Task objective
Scan the data below and copy each line where "This" occurs.

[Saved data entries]
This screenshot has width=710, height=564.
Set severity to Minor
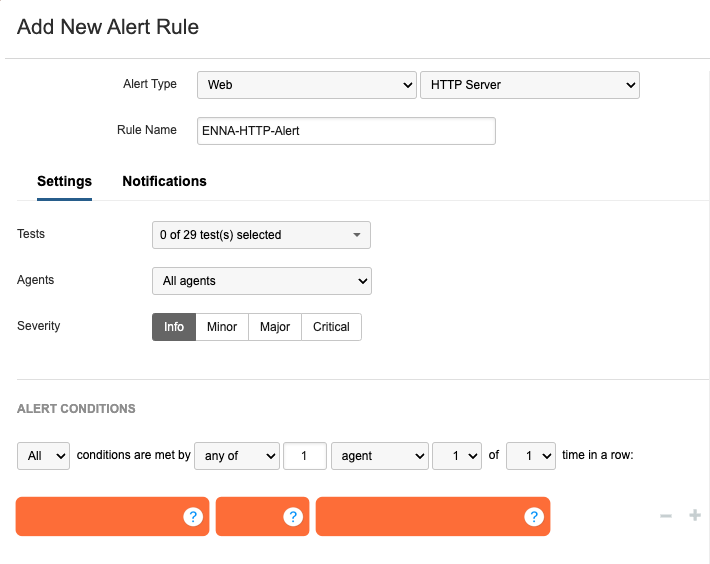(222, 327)
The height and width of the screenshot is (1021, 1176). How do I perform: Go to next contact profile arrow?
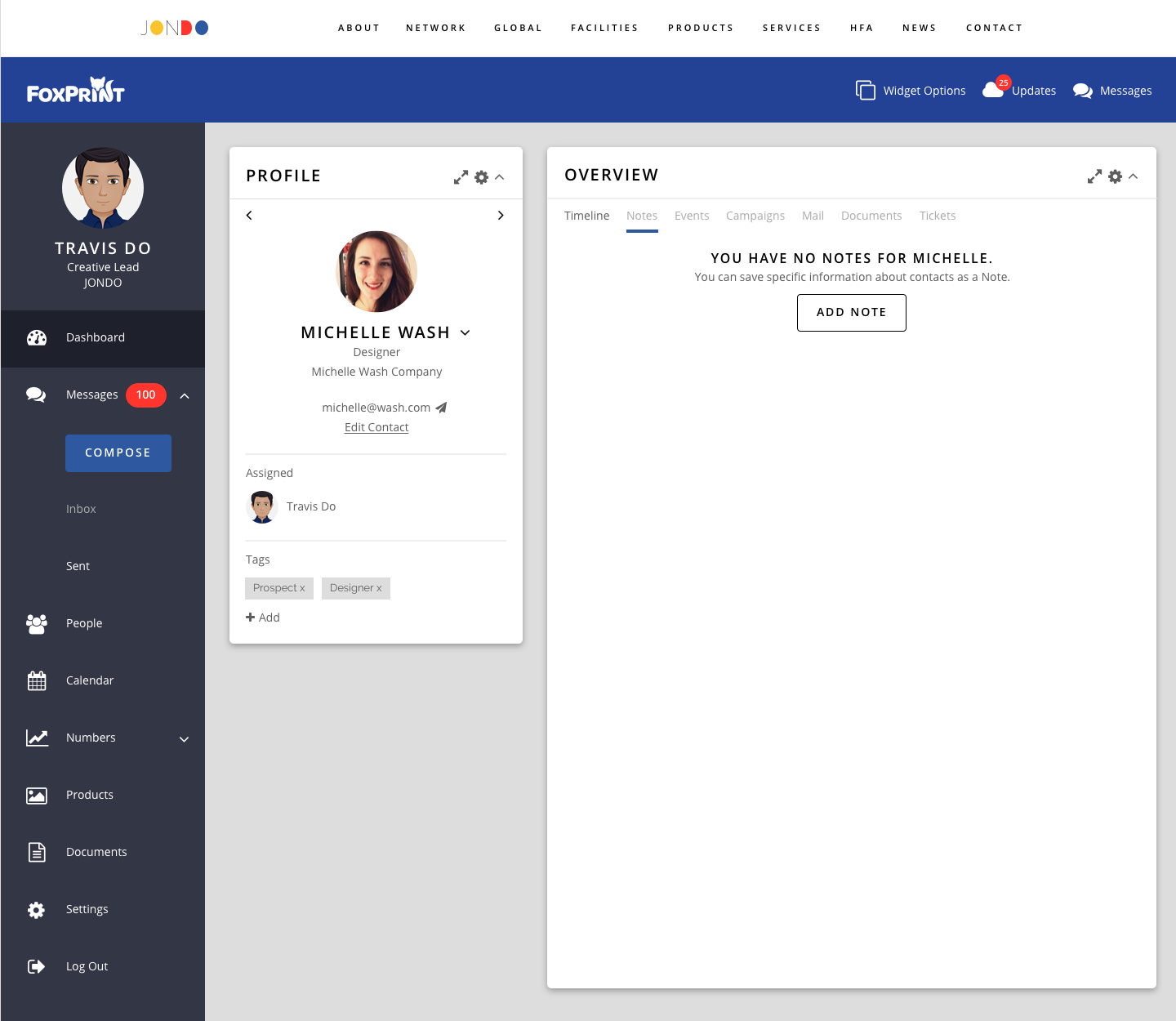[501, 216]
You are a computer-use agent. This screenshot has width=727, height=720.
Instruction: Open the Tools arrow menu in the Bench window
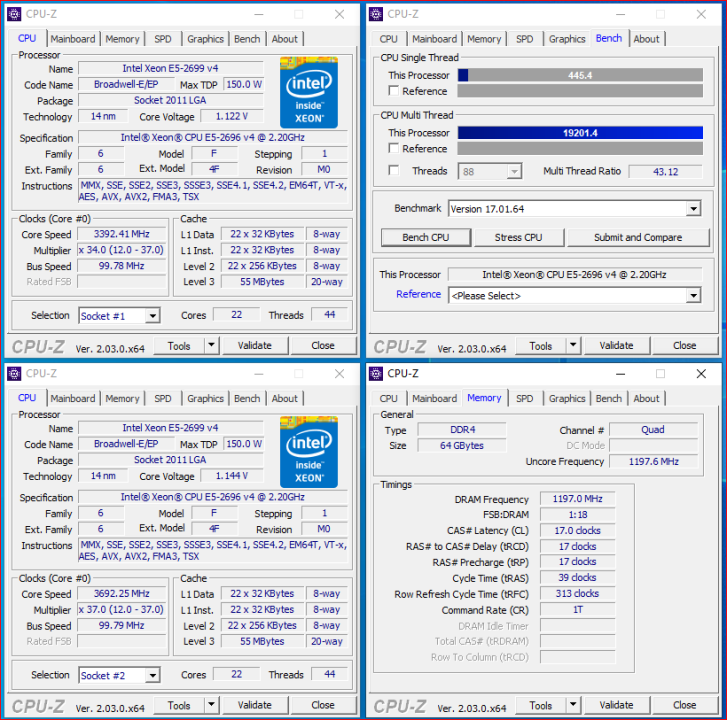[568, 346]
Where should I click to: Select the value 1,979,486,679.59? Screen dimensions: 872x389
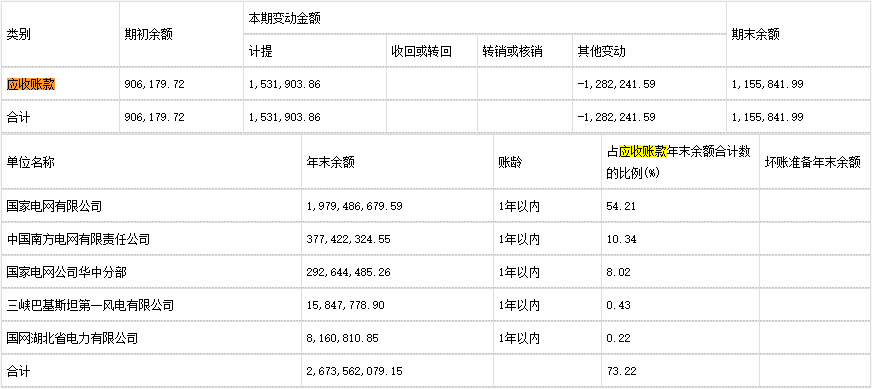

The answer
This screenshot has width=710, height=564.
You are a computer-use agent. This screenshot has width=727, height=720.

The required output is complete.